Collected data
Content starts

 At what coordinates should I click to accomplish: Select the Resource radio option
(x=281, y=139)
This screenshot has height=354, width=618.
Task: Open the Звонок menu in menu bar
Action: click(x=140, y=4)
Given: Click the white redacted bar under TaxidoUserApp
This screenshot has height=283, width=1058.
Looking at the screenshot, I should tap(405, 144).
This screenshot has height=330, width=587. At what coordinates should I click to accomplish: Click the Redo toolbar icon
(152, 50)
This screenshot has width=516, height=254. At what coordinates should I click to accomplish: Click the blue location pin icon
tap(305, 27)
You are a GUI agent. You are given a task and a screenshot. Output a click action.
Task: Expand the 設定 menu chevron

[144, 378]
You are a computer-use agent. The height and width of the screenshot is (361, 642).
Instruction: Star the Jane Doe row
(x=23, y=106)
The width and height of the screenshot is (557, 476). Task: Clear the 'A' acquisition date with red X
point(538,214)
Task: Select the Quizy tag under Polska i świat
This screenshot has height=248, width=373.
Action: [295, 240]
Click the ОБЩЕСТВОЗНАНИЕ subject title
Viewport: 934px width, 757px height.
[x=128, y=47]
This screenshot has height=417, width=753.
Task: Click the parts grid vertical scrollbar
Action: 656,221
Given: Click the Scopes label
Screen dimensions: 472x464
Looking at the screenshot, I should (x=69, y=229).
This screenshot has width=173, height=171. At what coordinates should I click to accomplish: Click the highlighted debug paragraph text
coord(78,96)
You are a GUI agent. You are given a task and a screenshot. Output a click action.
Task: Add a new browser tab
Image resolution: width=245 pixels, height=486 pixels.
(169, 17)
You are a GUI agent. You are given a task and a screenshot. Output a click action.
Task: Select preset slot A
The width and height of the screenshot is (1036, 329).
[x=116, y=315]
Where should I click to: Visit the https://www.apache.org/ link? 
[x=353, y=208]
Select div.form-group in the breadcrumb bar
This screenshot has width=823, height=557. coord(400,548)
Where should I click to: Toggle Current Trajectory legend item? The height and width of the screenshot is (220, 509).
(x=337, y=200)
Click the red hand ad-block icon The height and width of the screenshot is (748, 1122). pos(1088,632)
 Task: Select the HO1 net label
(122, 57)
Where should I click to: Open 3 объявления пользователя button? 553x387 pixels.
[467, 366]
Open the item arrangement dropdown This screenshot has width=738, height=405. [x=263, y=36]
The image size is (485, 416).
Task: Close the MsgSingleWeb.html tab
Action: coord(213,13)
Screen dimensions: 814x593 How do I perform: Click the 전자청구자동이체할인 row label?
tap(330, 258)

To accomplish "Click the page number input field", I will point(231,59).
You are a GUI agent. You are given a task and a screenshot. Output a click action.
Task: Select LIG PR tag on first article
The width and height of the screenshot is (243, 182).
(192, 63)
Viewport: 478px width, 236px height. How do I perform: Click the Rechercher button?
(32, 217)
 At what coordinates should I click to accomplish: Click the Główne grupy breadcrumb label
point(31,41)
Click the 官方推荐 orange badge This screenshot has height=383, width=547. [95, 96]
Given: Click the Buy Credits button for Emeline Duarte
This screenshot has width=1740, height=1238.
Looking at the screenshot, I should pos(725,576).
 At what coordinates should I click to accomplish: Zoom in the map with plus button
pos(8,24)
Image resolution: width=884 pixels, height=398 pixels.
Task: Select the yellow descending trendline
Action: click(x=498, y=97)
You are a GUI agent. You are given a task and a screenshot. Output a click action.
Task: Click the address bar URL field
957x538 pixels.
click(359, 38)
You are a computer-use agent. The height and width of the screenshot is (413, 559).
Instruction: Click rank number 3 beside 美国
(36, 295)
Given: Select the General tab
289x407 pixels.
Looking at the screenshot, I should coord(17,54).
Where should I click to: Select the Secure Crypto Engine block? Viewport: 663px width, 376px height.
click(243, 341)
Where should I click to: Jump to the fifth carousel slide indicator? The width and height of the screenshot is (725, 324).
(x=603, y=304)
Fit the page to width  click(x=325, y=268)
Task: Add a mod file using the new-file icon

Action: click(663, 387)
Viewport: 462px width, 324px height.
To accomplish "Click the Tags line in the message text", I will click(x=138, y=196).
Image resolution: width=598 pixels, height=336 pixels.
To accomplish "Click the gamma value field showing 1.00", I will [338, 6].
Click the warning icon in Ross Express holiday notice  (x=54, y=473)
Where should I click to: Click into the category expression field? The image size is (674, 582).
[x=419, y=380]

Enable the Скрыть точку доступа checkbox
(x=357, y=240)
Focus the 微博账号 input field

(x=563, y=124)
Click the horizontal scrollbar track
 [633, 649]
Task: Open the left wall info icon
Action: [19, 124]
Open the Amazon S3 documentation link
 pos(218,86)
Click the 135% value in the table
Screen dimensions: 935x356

Content ends

• Assigned task:
Copy out all of the data. Keep every word unchanged.

• Result of the task:
 At what coordinates should I click to accomplish: Select the Resource radio option
(x=281, y=139)
This screenshot has height=354, width=618.
Task: Open the Звонок menu in menu bar
Action: click(x=140, y=4)
Given: Click the white redacted bar under TaxidoUserApp
This screenshot has height=283, width=1058.
Looking at the screenshot, I should tap(405, 144).
This screenshot has height=330, width=587. At what coordinates should I click to accomplish: Click the Redo toolbar icon
(152, 50)
This screenshot has width=516, height=254. At what coordinates should I click to accomplish: Click the blue location pin icon
tap(305, 27)
You are a GUI agent. You are given a task and a screenshot. Output a click action.
Task: Expand the 設定 menu chevron

[144, 378]
You are a computer-use agent. The height and width of the screenshot is (361, 642).
Instruction: Star the Jane Doe row
(x=23, y=106)
The width and height of the screenshot is (557, 476). Task: Clear the 'A' acquisition date with red X
point(538,214)
Task: Select the Quizy tag under Polska i świat
This screenshot has height=248, width=373.
Action: [295, 240]
Click the ОБЩЕСТВОЗНАНИЕ subject title
Viewport: 934px width, 757px height.
[x=128, y=47]
This screenshot has height=417, width=753.
Task: Click the parts grid vertical scrollbar
Action: 656,221
Given: Click the Scopes label
Screen dimensions: 472x464
Looking at the screenshot, I should (x=69, y=229).
This screenshot has width=173, height=171. At what coordinates should I click to accomplish: Click the highlighted debug paragraph text
coord(78,96)
You are a GUI agent. You are given a task and a screenshot. Output a click action.
Task: Add a new browser tab
Image resolution: width=245 pixels, height=486 pixels.
(169, 17)
You are a GUI agent. You are given a task and a screenshot. Output a click action.
Task: Select preset slot A
The width and height of the screenshot is (1036, 329).
[x=116, y=315]
Where should I click to: Visit the https://www.apache.org/ link? 
[x=353, y=208]
Select div.form-group in the breadcrumb bar
This screenshot has width=823, height=557. coord(400,548)
Where should I click to: Toggle Current Trajectory legend item? The height and width of the screenshot is (220, 509).
(x=337, y=200)
Click the red hand ad-block icon The height and width of the screenshot is (748, 1122). pos(1088,632)
 Task: Select the HO1 net label
(122, 57)
Where should I click to: Open 3 объявления пользователя button? 553x387 pixels.
[467, 366]
Open the item arrangement dropdown This screenshot has width=738, height=405. [x=263, y=36]
The image size is (485, 416).
Task: Close the MsgSingleWeb.html tab
Action: coord(213,13)
Screen dimensions: 814x593 How do I perform: Click the 전자청구자동이체할인 row label?
tap(330, 258)

To accomplish "Click the page number input field", I will point(231,59).
You are a GUI agent. You are given a task and a screenshot. Output a click action.
Task: Select LIG PR tag on first article
The width and height of the screenshot is (243, 182).
(192, 63)
Viewport: 478px width, 236px height. How do I perform: Click the Rechercher button?
(32, 217)
 At what coordinates should I click to accomplish: Click the Główne grupy breadcrumb label
point(31,41)
Click the 官方推荐 orange badge This screenshot has height=383, width=547. [95, 96]
Given: Click the Buy Credits button for Emeline Duarte
This screenshot has width=1740, height=1238.
Looking at the screenshot, I should pos(725,576).
 At what coordinates should I click to accomplish: Zoom in the map with plus button
pos(8,24)
Image resolution: width=884 pixels, height=398 pixels.
Task: Select the yellow descending trendline
Action: click(x=498, y=97)
You are a GUI agent. You are given a task and a screenshot. Output a click action.
Task: Click the address bar URL field
957x538 pixels.
click(359, 38)
You are a computer-use agent. The height and width of the screenshot is (413, 559).
Instruction: Click rank number 3 beside 美国
(36, 295)
Given: Select the General tab
289x407 pixels.
Looking at the screenshot, I should coord(17,54).
Where should I click to: Select the Secure Crypto Engine block? Viewport: 663px width, 376px height.
click(243, 341)
Where should I click to: Jump to the fifth carousel slide indicator? The width and height of the screenshot is (725, 324).
(x=603, y=304)
Fit the page to width  click(x=325, y=268)
Task: Add a mod file using the new-file icon

Action: click(663, 387)
Viewport: 462px width, 324px height.
To accomplish "Click the Tags line in the message text", I will click(x=138, y=196).
Image resolution: width=598 pixels, height=336 pixels.
To accomplish "Click the gamma value field showing 1.00", I will [338, 6].
Click the warning icon in Ross Express holiday notice  (x=54, y=473)
Where should I click to: Click into the category expression field? The image size is (674, 582).
[x=419, y=380]

Enable the Скрыть точку доступа checkbox
(x=357, y=240)
Focus the 微博账号 input field

(x=563, y=124)
Click the horizontal scrollbar track
 [633, 649]
Task: Open the left wall info icon
Action: [19, 124]
Open the Amazon S3 documentation link
 pos(218,86)
Click the 135% value in the table
Screen dimensions: 935x356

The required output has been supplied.